İçinden insanın çekilip gittiği, yıkılmaya terk edilmiş evlere, geride bırakılmış fotoğraflara, içi boşalmış nesnelere dair derin bir duyarlılık hissinizin olduğunu sezmemek mümkün değil. Hatıraların, ruh dünyanızda acı veren bir etkisi var. Bu yazmakla ilgili bir duyarlılık mı?

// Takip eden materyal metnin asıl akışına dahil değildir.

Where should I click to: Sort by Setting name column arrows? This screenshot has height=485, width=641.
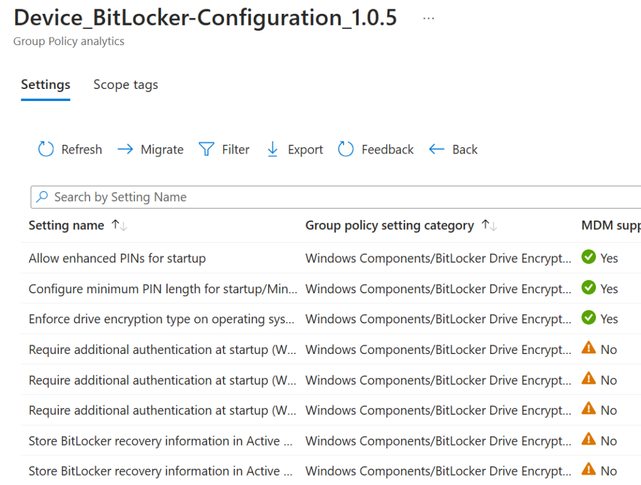(119, 226)
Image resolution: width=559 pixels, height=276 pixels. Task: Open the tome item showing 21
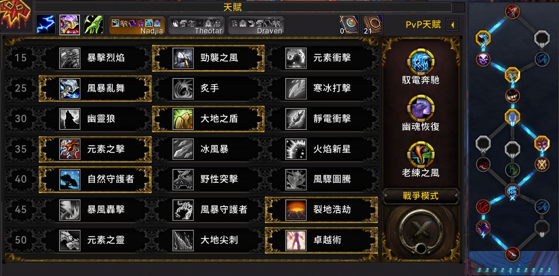(x=372, y=25)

Fâni olmak ve bunu biliyor olmak, sanırım az önce “yaralılık” durumundan bahsederken zımnen işaret ettiğimiz şeydir. Fâni olmak duygusu. Beni en çok yaralayan şey bu. Ama “Allah” var! “Allah var, trajedi yok!” demişti bir bilge kişi. Allah var ve sonsuz bir düzlükte yeniden buluşmak var. Sizin sorunuzda geçen sebepler, ruhumuzun yaralanma sebepleri... Uzun vadede trajedi kayboluyor. Kısa vadede kıstırılmış hissediyor insan kendisini. Benim öykülerimde en çok vurguladığım şey, Müslüman oluşumuzun, bu dünyada bazı maddi manevi sıkıntıları yaşamayacağımız anlamına gelmediğidir. Deneneceğiz. Sınanacağız. Bunalacağız. Müslüman olmak da içsel çelişkilere, tutarsızlıklara açık olmadığımız anlamına gelmiyor. “Allah var, trajedi yok.” derken, Müslümanın çelişkiler ve tutarsızlıklar içinde zorluklarla sınanmayacağını söylemiş olmuyorum. Dünyadan geçeceğiz. Dünya bizde iz bırakacak. “Asude olam dersen eğer gelme cihane / Meydana düşen kurtulamaz seng-i kazadan.”